LOL why would you use an inferior version

  • Simultaneous VXGI and VXAO

    OH MY! OH MY! someone. merge vxgi and hairworks together please :p:p:eek::eek:

I believe someone else already has!

There are two third party repos on thread already that do that ;D

Why would you use 1.0 when 2.0 is available? It’s so much better.

Because I want more people to play my game. If the VXGI 2.0 also works on Kepler graphics cards, that would be very nice.

VXGI 1.0 is unusable for games. Way too ressource intensive compared to 2.0. If you want more people to be able to play your game you should use 2.0, it’s twice as fast as 1.0. And even 2.0 can be quite intensive even with a good rig.

Is VolumetricLighting discontinued? I see it stuck on 4.17.

@ thank you so much for all your contribution to the graphics rendering field!

I have tried using Blast and performance is the major. The problem is not with Blast’s performance itself but with the fact that Blast, by design, only generates the destruction and relies on the UE4 CPU engine which doesn’t scale well with the amount of rigid bodies Blast generates. Therefore, do you think it would be possible to integrate GPU Rigid Body to UE4 to improve Blast’s performance?
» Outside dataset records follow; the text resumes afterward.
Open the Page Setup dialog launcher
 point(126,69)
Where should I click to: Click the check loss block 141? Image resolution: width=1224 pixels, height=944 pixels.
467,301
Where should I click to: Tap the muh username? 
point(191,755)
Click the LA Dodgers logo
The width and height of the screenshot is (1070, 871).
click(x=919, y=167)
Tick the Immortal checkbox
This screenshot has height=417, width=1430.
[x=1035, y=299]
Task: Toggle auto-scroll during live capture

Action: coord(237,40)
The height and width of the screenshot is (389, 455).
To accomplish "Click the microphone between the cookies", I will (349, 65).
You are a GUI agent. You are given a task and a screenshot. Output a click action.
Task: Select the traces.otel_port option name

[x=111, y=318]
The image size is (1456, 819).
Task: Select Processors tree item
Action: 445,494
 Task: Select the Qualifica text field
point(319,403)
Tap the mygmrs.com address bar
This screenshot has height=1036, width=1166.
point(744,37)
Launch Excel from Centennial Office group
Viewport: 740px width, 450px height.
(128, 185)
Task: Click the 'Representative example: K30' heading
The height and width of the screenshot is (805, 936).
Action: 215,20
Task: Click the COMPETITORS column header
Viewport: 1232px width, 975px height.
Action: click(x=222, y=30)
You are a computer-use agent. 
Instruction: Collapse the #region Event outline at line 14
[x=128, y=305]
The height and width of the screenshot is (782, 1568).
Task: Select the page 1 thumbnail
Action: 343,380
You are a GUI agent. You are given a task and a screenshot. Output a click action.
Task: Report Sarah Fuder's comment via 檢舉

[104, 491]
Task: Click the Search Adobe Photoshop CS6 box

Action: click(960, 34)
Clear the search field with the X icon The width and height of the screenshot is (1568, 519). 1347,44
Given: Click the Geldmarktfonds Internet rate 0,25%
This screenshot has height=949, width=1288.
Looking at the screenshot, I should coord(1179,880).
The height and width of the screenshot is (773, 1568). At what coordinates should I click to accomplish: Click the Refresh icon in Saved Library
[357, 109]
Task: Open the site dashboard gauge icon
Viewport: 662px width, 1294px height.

Also, it is a real shame that VRWorks Audio was integrated in 4.15 which was the last version before the new Unreal Audio Engine therefore it has bite the dust since :frowning: hopefully it will get upgrade and come back to life someday.

windy has a .18 build with all the bells and whistles inc vxgi and volumetric lighting

https://github/windystrife/UnrealEngine/tree/4.18-NVIDIA.GameWorks

who the hell still using Kepler anyway o_O

As I saw in Nvidia sources, VXGI was designed for GPUs at the beginning. VXGI 1.0 was extremely expensive. Even the best GPU had not enough power to use it in a complete game. So there is no way to use VXGI with old and slow Kepler Cards.

Volumetric Lighting works with minor changes on 4.18 and 4.19. I have it running on 4.19 atm as well but still need to fix few profiler macros, I might push it into my 4.19 GW merged branch eventually. My 4.18 port of Volumetric Lighting is included in (which includes UE 4.18.3, Blast, Flex, Flow, HBAO+3, VGXI1 and Volumetric Lighting).

My 4.19 Gameworks merge () currently has UE 4.19.1, Blast, Flow, Hairworks 1.4, HBAO+4, TXAA3 and VXGI2 and includes latest fixes from nvidia and one crash fix from me for Flow.

As additional note, I try to keep all my GameWorks commits clearly separate for individual techs if the change is beyond fixing something less important, like UBT warnings. I also prefer keeping each initial merge squashed into single commit. There are few core reasons why I prefer approach:

  1. it’s easier to upgrade specific individual tech for the next UE4 version as you have all needed things as separate commits with clear indication on what is from original merge and what was changed to make it compatible in case it was ported from earlier engine version. Nvidia usually does it like .

  2. you can cherry-pick individual techs and fixes easily if you don’t want to merge all techs, you only need to have same major engine version (like 4.19.x) and it should be trivial to cherry-pick things without that many conflicts. Had these been in one big commit, it would be way harder for me to separate what was needed to change.

  3. when the original tech branch merge is squashed into single commit, you can easily examine everything that individual tech/commit includes (through github, gitk, or your preferred git client) as it’s not yet mixed with other commits. Of course once there are bugfixes or changes after the merge has been done, those will have to be done in separate commits, so what I said only applies for the initial tech merge for the next major engine version.